Text passage

▼▼▼

Everything about the TyCom bonuses seemed to have been done as per usual at Tyco. The amounts of the bonuses paid to Kozlowski and Swartz were calculated according to the terms of the Incentive Compensation Plan—except both men took only half of the amounts due them, allotting their other collective half to forty other Tyco employees. There were numerous discussions and a clear paper trail that was very easy to follow.

Mark Foley, SVP of Finance at the time of the TyCom IPO, testified at length about discussions he had with several people in Tyco corporate offices and with PwC auditors regarding accounting methods used for the bonuses, which affected the books and records of both Tyco and TyCom. He said he discussed the bonuses with Swartz before they were paid and also said under oath that all of the bonuses in question were discussed with Richard Scalzo, the PwC partner who oversaw Tyco audits. His testimony about the TyCom bonuses filled more than forty pages of the transcript of the second trial.
76
If Kozlowski and Swartz tried to conceal the bonuses, as the prosecution alleged, they failed miserably.

No Meetings, No Memos, . . . and No Minutes

Unfortunately for Kozlowski and Swartz, nothing in Compensation Committee minutes reflected the Committee’s approval of the TyCom bonuses. The terms of the Incentive Compensation Plan required Committee approval of pay-for-performance bonuses
before
they were released to the CEO and CFO. According to Kozlowski, Hampton gave him approval and said he would take care of the rest. According to Prue, September of 2000 was Phil Hampton’s first month of service as the Chair of the Compensation Committee. Sadly, Hampton died in April of 2001, before questions about the bonuses were raised.

It turned out that, over the years, the Tyco Board of Directors and the Board’s three committees (Compensation, Audit, and Nominating and Governance) failed to record and maintain meeting minutes as meticulously as anyone needed them to be when Kozlowski and Swartz were indicted. Kozlowski had a well-known distaste for bureaucracy, and a strong “no meetings, no memos” management preference. He believed a minimal corporate staff was the best way to run the company, but the sparse corporate operations that he insisted on when he was CEO did not serve him well when he needed well-kept books and records, and documentation that corporate formalities had been observed, to save him when there were questions. In addition to the Compensation Committee minutes having been written in advance of meetings by someone who didn’t attend the meetings, there were Board huddles and Committee information sessions for which no minutes were created.

Trial testimony revealed other gaps—missing and incomplete minutes that should have but didn’t reflect important decisions of the Board and of its Committees. For example, no Board or Committee meeting minutes reflected the Board’s decision to hire David Boies to conduct the internal investigations in 2002. Furthermore, Boies testified that he attended Tyco Board meetings during the summer of 2002, yet there were no meeting minutes between June 3, 2002 and August 14, 2002—the time frame during which Boies testified that he attended meetings.
77

Just as there were no meeting minutes that reflected approval of some of the bonuses paid to Kozlowski and Swartz, and just as no information was found in minutes about the investment banking fee paid to Frank Walsh, there were no minutes reflecting the Board’s approval of fees paid to Director Josh Berman’s law firm. There was no record of Board discussion, disclosure, or approval of fees paid to Berman’s firm.

▲▲▲

In the text about the Tyco bonuses, who was the PwC partner who oversaw Tyco audits? The lines that follow have nothing to do with the text above.

Data records
▼▼▼

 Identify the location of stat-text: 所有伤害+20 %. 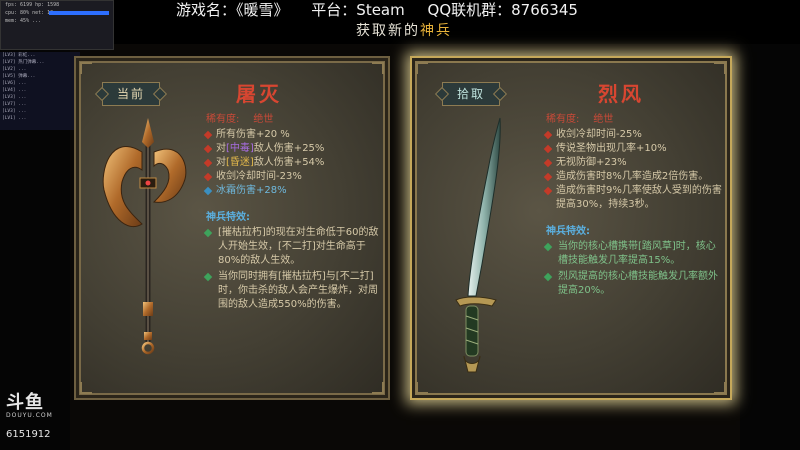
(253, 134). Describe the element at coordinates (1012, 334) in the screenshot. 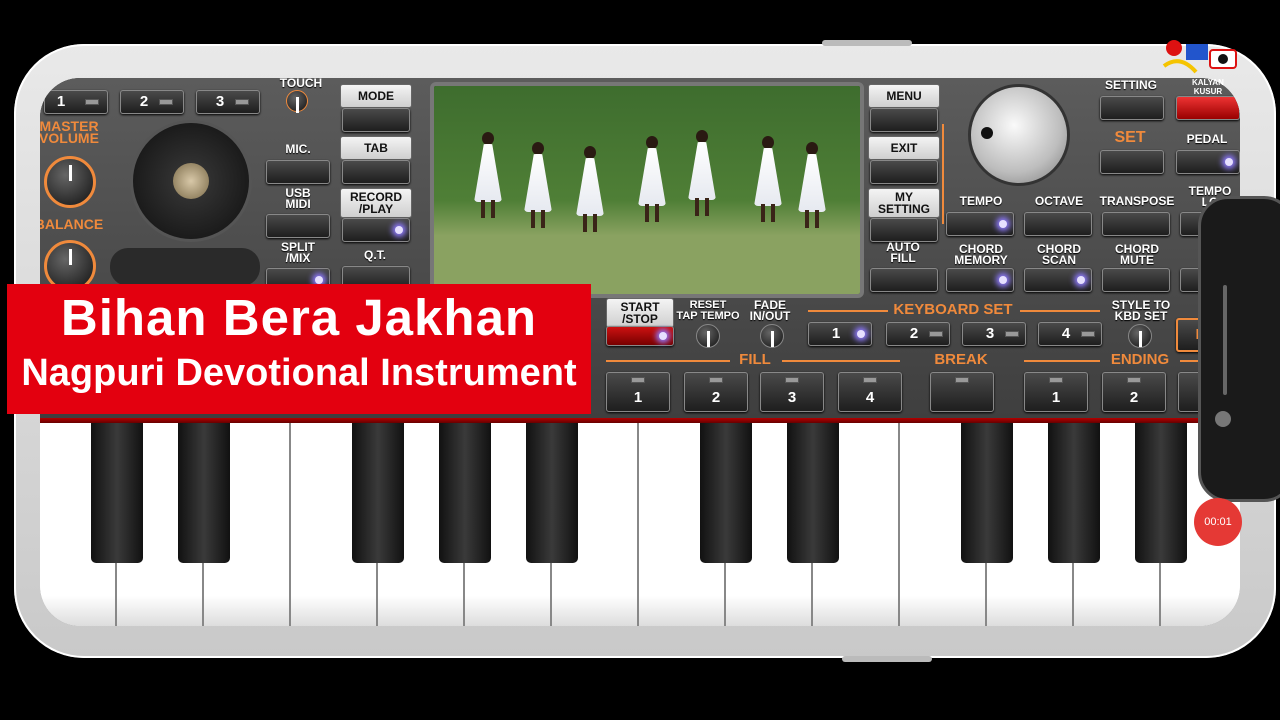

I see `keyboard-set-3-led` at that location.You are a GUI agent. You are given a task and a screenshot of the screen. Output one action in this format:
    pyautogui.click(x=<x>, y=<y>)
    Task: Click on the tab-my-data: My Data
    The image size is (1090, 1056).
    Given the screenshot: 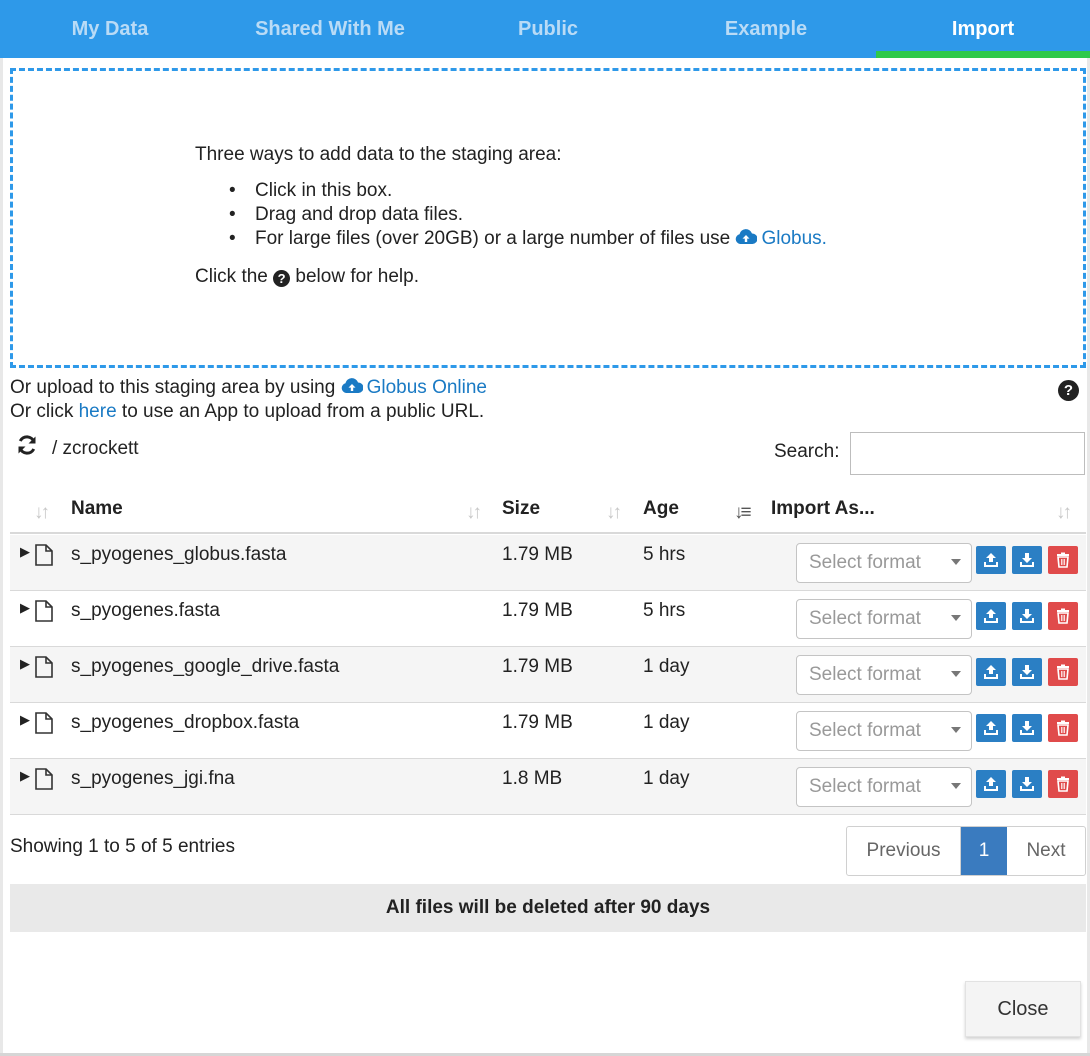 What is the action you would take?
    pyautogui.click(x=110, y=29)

▲▲▲
▼▼▼

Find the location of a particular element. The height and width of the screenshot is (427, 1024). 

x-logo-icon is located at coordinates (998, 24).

▲▲▲

Result
Richard Scalzo